You can read the patent:

http://patft.uspto.gov/netacgi/nph-Parser?patentnumber=6873323

Jawed
 
If they're separate chips, could they be on some sort of MCM package then, or would that not give any performance benefits over a more usual two-black-things-on-the-motherboard approach?
 
loekf2 said:
Hmm... companion chip ? Why is it then called eDRAM in the first place ?

someone said it's called enchanned DRAM. So, another excelent example of misuse of terms.

and what comes to claimed 256GBit/s transfer rate to eDRAM, they would need a 5120 bits wide bus to achieve it with 500MHz clock rate.

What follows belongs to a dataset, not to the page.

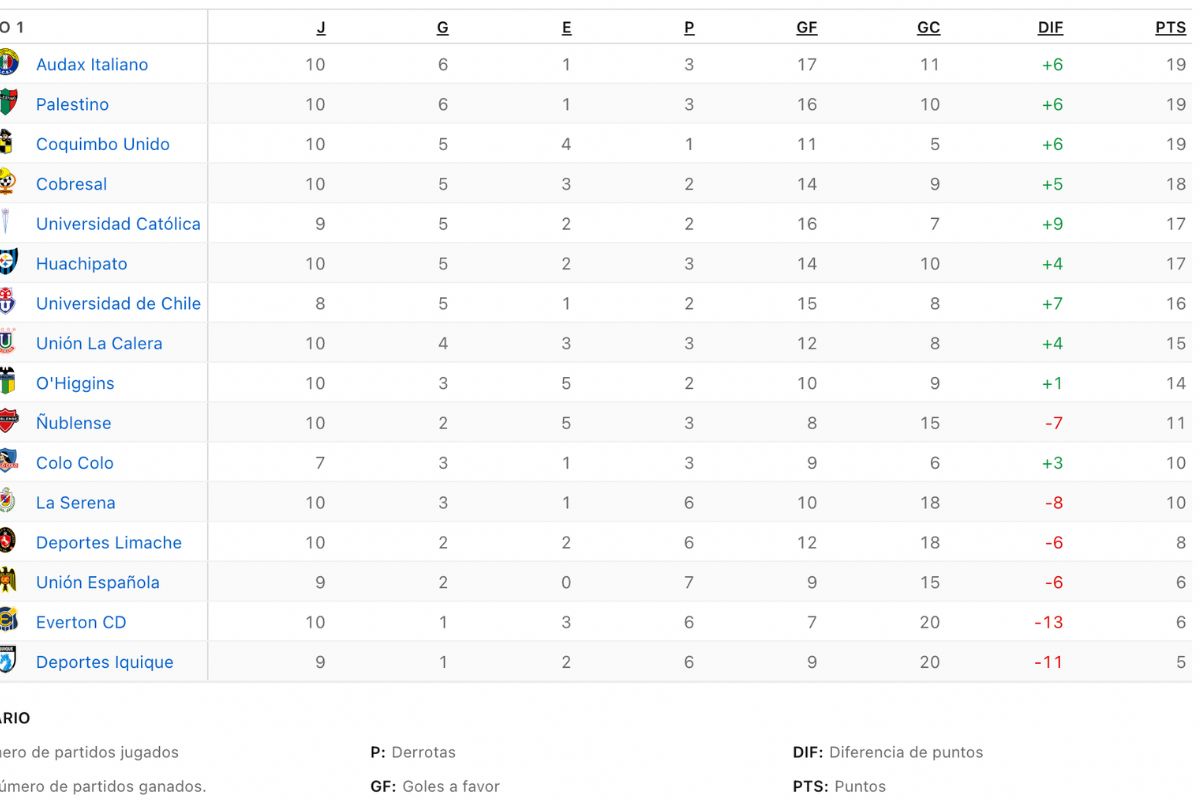Viewport: 1200px width, 800px height.
Task: Click the Unión Española crest icon
Action: [x=8, y=582]
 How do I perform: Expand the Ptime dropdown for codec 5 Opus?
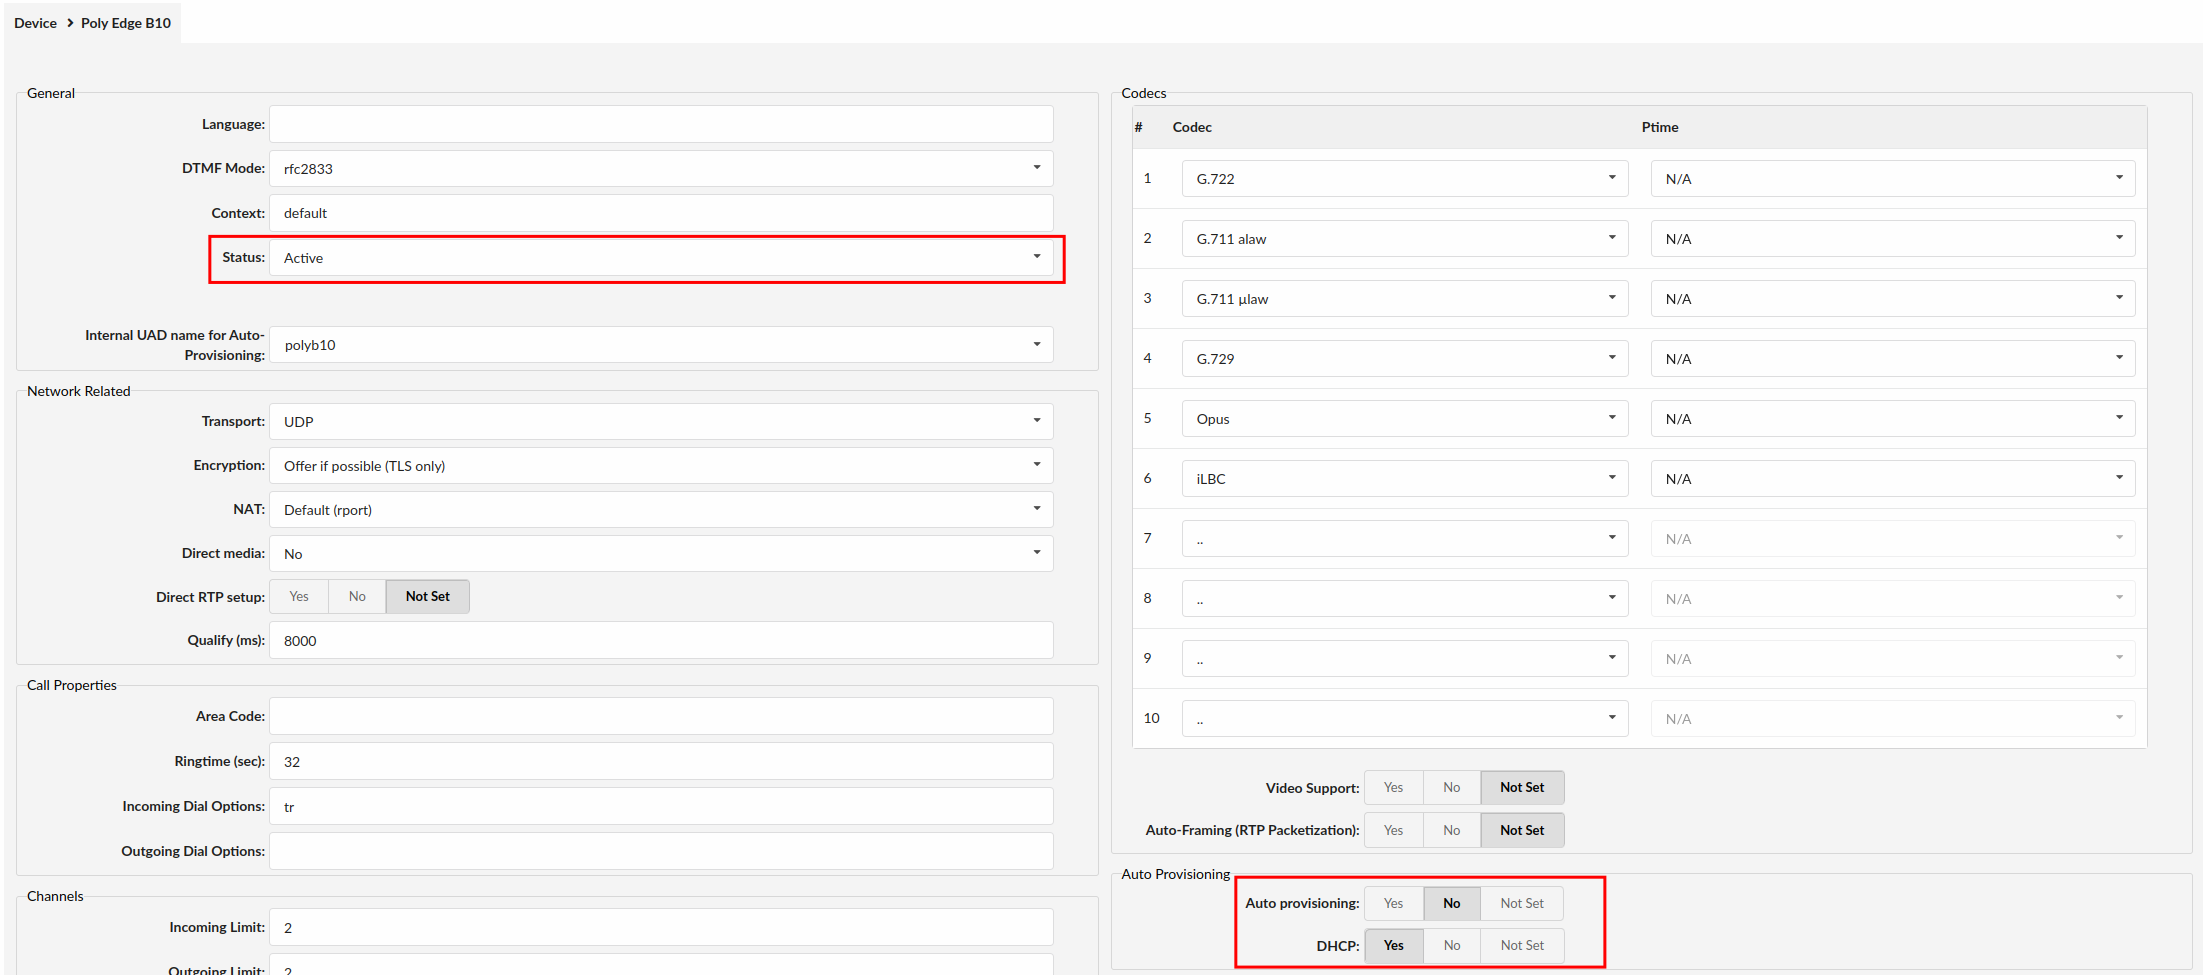1892,419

If it's DDR bus then it's half of that, but still way too much to be put in between two cores. (although it goes inside single package, but still just too much.)
 
Nappe1 said:
loekf2 said:
Hmm... companion chip ? Why is it then called eDRAM in the first place ?

someone said it's called enchanned DRAM. So, another excelent example of misuse of terms.

and what comes to claimed 256GBit/s transfer rate to eDRAM, they would need a 5120 bits wide bus to achieve it with 500MHz clock rate. If it's DDR bus then it's half of that, but still way too much to be put in between two cores. (although it goes inside single package, but still just too much.)

it's probbaly called eDRAM as it includes addtional logic to do z-compare and blending
 
The leak for XB360 says 4gigapixels per second and the presumption is that's 8 bytes per pixel, i.e. 32GB/s.

Who knows, eh :?:

Jawed
 
Is it called eDRAM because it's eDRAM that is "embedded" on a helper chip. But I still think it's a little disingenuous labeling, whether intentional or not, because everyone's first thought is that the eDRAM is on-chip on the R500 just like VRAM on PS2 and that it would have an amazingly large bus-size.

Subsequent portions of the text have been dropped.